A novel conditioning regimen involving haploid immune cell infusion combined with umbilical cord blood transplantation for the treatment of juvenile myelomonocytic leukemia.

Abstract

Juvenile myelomonocytic leukemia (JMML) is a rare and highly malignant hematological tumor that occurs in children. Allogeneic hematopoietic stem cell transplantation remains the primary treatment for the vast majority of children with JMML. However, busulfan-based myeloablative conditioning regimens do not effectively solve the problem of low survival and high recurrence rates after transplantation. We previously achieved good results in the treatment of JMML with complementary transplantation and found that only one of the five patients who relapsed had umbilical cord blood (UCB) engraftment (blood 2019 134:4181).
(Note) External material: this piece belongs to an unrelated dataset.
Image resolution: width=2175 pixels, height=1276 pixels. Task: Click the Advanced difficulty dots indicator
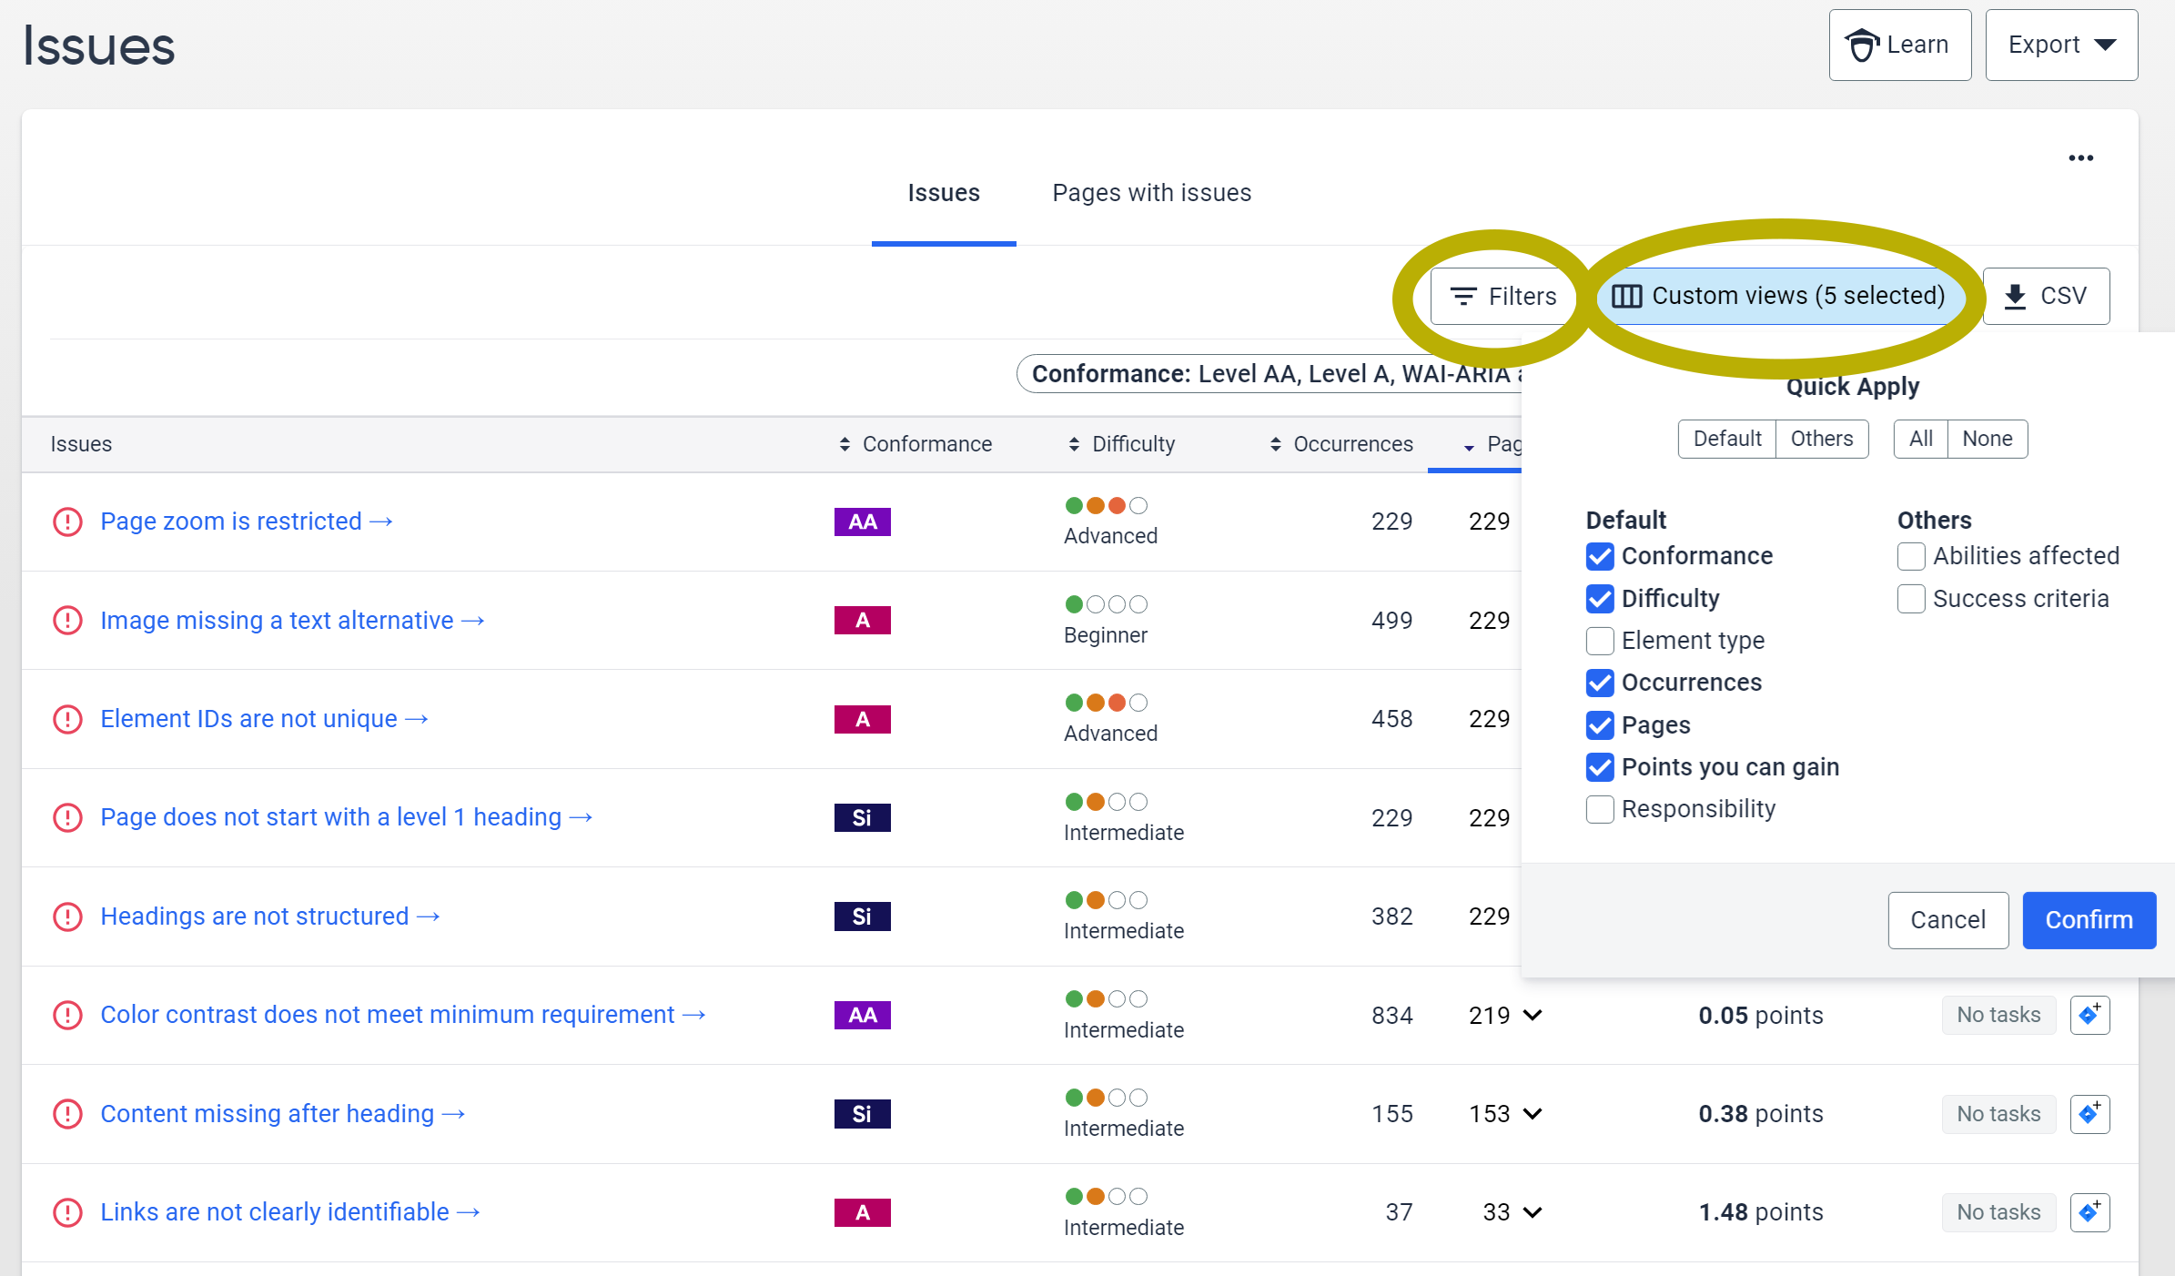click(x=1106, y=505)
To further investigate the feasibility of UCB transplantation in JMML, we developed a novel regimen and performed a long-term follow-up analysis to evaluate its effectiveness and safety. In this multicenter, single-arm, retrospective clinical study, 17 children with JMML were treated with a novel regimen consisting of haploid immune cell infusion combined with UCB transplantation. After a median follow-up of 48 months, relapse was observed in 1 in 17 patients, with a cumulative relapse incidence rate of 6.7%. The 5-year overall and event-free survival rates were 87.4% and 82.4%, respectively. Among the included patients, seven experienced grade II-IV acute graft-versus-host disease (GVHD), including two patients with grade III-IV acute GVHD, resulting in cumulative incidence rates of 41.0% and 11.8%, respectively. Additionally, a total of two patients in the cohort developed chronic GVHD, and the cumulative incidence of chronic GVHD at 5 years was 11.8%. Conclusion: Our results suggest that, combined with a suitable regimen, UCB transplantation may be an effective and safe option for the treatment of JMML.